Game of Crones: Reign of the Drama Queens

Imagine you are a parent working two or three jobs to pay for your daughter’s tuition and college expenses. When she announces she is not going to major in gender studies, you breathe a sigh of relief. Then she says she’s decided to major in theater arts! Geez, why not just drop out and take a vow of poverty.

Well, four years from now all those unemployed or underemployed theater majors may get a break…assuming they are women or a reasonable facsimile thereof.

You see, the 2020-2021 American theater season has been proposed as a Jubilee year. As you may recall from Sunday school, the Jubilee is an old biblical term in which the slate is wiped clean, e.g., slaves are freed, and debts are forgiven. The theatrical Jubilee concept comes with a twist: it’s about extinguishing men, not debt; purportedly it stands foursquare for the manumission of women, as well as other aggrieved groups.

For the record, here’s the manifesto from Howl Round, a website which pertains to all things theatrical:

We can envision a near future in which all American Theatre seasons are overflowing with works written and directed by women.

We can conceive of the myriad outstanding plays by people of color and Native artists being produced nationwide.

We can foresee LBGTQIA creators hired to write, direct, and choreograph in every theater in the United States of America.

We can anticipate artists with disabilities in every role the theater has to offer, onstage and off.

We plan to celebrate this vision with a Jubilee year in 2020, in which every theater in the United States of America produces only works by women, people of color, artists of varied physical and cognitive ability, and/or LGBTQA artists.

Interesting to note that even these people are confused by the proliferation of gender identities, as they first say LBGTQIA, and then LGBTQA. Thanks to Urban Dictionary for bringing me up to date by defining “I” and “A” as “intersexual” and “asexual.”  “Intersexual” was a new one on me, but it seems to be a neologism meaning hermaphroditism. Nothing like old wine in new bottles for seeing through a glass darkly. Of course, by the time 2020 gets here, that LBGTQIA acronym will surely be larger. (Guinness, take note: the result should occur in the world’s longest horizontal eye chart!)

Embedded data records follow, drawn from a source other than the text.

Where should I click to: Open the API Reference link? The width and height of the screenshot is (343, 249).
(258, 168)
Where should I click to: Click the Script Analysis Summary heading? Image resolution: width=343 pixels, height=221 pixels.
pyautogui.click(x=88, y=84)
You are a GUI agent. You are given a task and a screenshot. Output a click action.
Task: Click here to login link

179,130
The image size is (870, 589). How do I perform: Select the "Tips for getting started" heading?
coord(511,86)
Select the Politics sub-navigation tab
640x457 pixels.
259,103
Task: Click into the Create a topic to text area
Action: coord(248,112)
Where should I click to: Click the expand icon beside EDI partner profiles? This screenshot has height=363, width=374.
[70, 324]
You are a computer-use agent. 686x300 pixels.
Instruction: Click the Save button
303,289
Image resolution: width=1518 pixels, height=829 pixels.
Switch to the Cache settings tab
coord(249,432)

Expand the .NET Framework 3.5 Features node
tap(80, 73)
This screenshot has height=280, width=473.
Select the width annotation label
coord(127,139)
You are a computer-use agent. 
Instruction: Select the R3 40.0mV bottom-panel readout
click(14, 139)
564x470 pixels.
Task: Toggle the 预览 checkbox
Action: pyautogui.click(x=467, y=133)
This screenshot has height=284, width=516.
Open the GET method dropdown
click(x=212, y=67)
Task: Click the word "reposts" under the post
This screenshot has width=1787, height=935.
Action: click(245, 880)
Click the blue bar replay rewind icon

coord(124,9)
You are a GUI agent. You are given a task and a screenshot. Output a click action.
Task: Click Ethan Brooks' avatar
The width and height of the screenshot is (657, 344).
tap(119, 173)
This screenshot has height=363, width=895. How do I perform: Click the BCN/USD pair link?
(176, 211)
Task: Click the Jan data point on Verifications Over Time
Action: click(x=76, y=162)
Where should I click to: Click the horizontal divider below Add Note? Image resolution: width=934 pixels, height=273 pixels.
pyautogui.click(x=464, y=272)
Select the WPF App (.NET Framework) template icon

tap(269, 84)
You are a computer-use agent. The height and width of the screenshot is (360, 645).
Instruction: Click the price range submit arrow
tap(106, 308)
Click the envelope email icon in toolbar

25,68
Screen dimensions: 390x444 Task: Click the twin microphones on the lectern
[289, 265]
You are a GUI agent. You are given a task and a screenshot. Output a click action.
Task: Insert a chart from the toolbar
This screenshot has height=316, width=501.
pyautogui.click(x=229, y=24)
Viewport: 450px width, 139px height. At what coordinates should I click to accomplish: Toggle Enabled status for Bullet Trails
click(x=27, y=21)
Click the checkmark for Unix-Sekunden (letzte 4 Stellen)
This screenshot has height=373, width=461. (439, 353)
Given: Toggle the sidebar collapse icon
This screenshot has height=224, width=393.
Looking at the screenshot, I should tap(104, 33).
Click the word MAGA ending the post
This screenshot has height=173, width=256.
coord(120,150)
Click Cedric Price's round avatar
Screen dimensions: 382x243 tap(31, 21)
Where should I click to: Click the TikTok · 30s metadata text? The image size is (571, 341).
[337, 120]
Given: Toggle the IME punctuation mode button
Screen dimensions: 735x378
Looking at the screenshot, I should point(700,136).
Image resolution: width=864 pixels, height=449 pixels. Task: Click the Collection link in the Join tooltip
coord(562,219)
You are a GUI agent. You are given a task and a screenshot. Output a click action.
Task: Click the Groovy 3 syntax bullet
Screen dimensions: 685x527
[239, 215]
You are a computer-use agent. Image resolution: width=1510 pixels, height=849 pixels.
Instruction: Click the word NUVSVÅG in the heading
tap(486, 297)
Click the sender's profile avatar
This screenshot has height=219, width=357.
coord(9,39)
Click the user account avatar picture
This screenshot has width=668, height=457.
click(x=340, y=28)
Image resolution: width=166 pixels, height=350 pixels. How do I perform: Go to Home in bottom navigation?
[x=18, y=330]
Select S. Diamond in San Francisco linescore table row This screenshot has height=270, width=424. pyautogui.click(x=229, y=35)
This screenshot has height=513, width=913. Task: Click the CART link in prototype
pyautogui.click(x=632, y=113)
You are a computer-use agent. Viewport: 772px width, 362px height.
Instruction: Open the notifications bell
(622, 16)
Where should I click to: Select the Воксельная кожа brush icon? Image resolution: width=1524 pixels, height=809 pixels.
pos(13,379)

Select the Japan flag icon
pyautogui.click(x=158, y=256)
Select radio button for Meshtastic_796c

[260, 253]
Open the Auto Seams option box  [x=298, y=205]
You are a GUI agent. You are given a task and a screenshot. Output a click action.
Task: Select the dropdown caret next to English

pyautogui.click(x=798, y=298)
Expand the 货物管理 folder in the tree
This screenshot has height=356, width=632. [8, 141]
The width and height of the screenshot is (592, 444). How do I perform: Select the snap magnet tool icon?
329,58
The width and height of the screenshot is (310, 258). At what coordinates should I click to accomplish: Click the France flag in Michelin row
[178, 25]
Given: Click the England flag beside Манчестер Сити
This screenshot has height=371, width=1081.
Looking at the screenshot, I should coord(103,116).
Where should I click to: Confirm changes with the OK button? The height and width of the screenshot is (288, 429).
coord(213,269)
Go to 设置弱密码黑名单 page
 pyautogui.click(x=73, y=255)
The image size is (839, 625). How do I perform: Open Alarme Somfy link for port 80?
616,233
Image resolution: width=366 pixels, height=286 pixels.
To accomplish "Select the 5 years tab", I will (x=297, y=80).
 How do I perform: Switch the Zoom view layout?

This SJW-oriented Jubilee is the brainchild of Kirk Lynn, one of the artistic directors at the Rude Mechs theater group in Austin. He is if you’re wondering, a heterosexual, middle-aged white male, so he is doing some pretty heavy virtue signaling/white knighting. According to the Rude Mechs website, the group’s mission statement includes “fostering confidence and creativity in young women through the power of performance.” Geez, are we ever going to get done with empowering these females?  Whoops! Pardon me; I keep forgetting…we still have a long way to go.

Of course, leaning to the left is nothing new in the arts. During the 1930s proletarian and anti-fascist plays were fashionable, and in the late 1950s, kitchen-sink dramas were popular in England. Then there was the 1960s radical chic movement (so ably chronicled by Tom Wolfe) in which highbrow artsy types hobnobbed with leftists and espoused fashionably radical politics.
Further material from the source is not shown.